Cette confusion est accentuée par le souci de Lacroix de se mettre en scène de manière récurrente, comme en témoigne l'apparition du bibliophile Jacob dès la notice des Soirées de Walter Scott à Paris, publiée en 1829. Ce texte marque le début d'une longue série où Jacob, toujours accompagné de ses accessoires littéraires et paratextuels, devient un personnage récurrent, aisément reconnaissable par le public. La signature P.L. Jacob ou Paul L. Jacob, apposée dès la page de titre, participe de cette superposition identitaire que Gérard Genette qualifie de « déclinaison d’identité », où le nom n’est plus un simple indicateur de l'auteur, mais un outil au service de l'œuvre.
La bibliothèque : un sanctuaire littéraire et biographique
Dans ses œuvres, Lacroix dote Jacob d'une vie presque tangible, avec une biographie qui se développe au fil des publications. Les introductions, préfaces et prologues de ses livres participent à cette construction biographique en offrant des fragments de vie du bibliophile. Le décor où évolue Jacob, que ce soit sa bibliothèque encombrée ou sa chambre tapissée de livres, est décrit avec une telle minutie que le lecteur en vient à percevoir Jacob comme un être réel, vivant dans un sanctuaire littéraire saturé de manuscrits et de livres rares.
Le costume de Jacob, tout autant que son environnement, renforce cette image d'un érudit décalé, dévoué corps et âme à ses livres. La fameuse « robe de chambre à ramages » et le bonnet de coton blanc deviennent les attributs distinctifs d’un personnage inadapté à la vie sociale, qui passe ses jours et ses nuits parmi ses précieux ouvrages.

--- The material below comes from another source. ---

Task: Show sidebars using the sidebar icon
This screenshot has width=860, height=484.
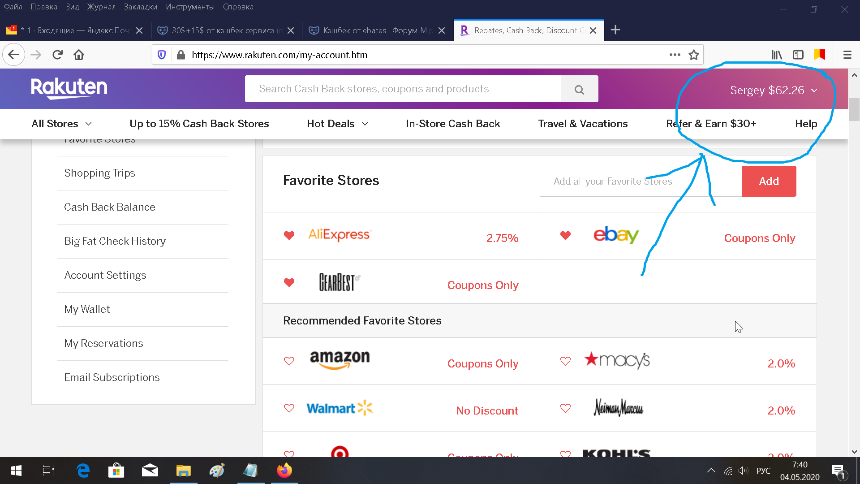Action: click(798, 55)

L'érudition bibliophilique : entre mythe et réalité
Le choix du nom de bibliophile Jacob traduit une volonté de placer le rapport aux livres au cœur de l'identité du personnage. Henri Béraldi, dans La Reliure au XIXe siècle, souligne l'aura sacrée qui s'attache à ce nom, transformant Jacob en un érudit vénérable, presque sacerdotal. Dès les Soirées de Walter Scott, Lacroix met en avant ses connaissances dans la langue médiévale, se présentant comme un spécialiste capable de lire des manuscrits que peu savent déchiffrer. Cette image d'érudit hyperbolique, au travail incessant, est utilisée par Lacroix pour légitimer les récits historiques qu’il publie sous le nom de Jacob.
La préface de La Danse macabre, par exemple, met en exergue l'authenticité des sources consultées par Lacroix, gage de la rigueur scientifique des œuvres du bibliophile Jacob. Cependant, cette hyperbolisation de l'érudition dans le personnage de Jacob amène à se questionner sur la réalité des pratiques bibliophiliques de Lacroix lui-même.
La bibliophilie de Paul Lacroix : entre modestie et passion pour l’histoire
Les catalogues de vente des collections de Paul Lacroix, publiés respectivement en 1839, 1856 et 1885, nous offrent un aperçu des pratiques bibliophiliques de l’homme derrière le masque de Jacob. Contrairement à l'image du bibliophile amateur de raretés, Lacroix se montre modeste quant à la qualité matérielle de sa collection, insistant sur la valeur informative plutôt que sur la beauté ou la rareté des ouvrages. Il plaisante même sur l'indigence de ses reliures, préférant un livre en mauvais état mais utile à ses recherches, à une belle reliure dépourvue d'intérêt intellectuel.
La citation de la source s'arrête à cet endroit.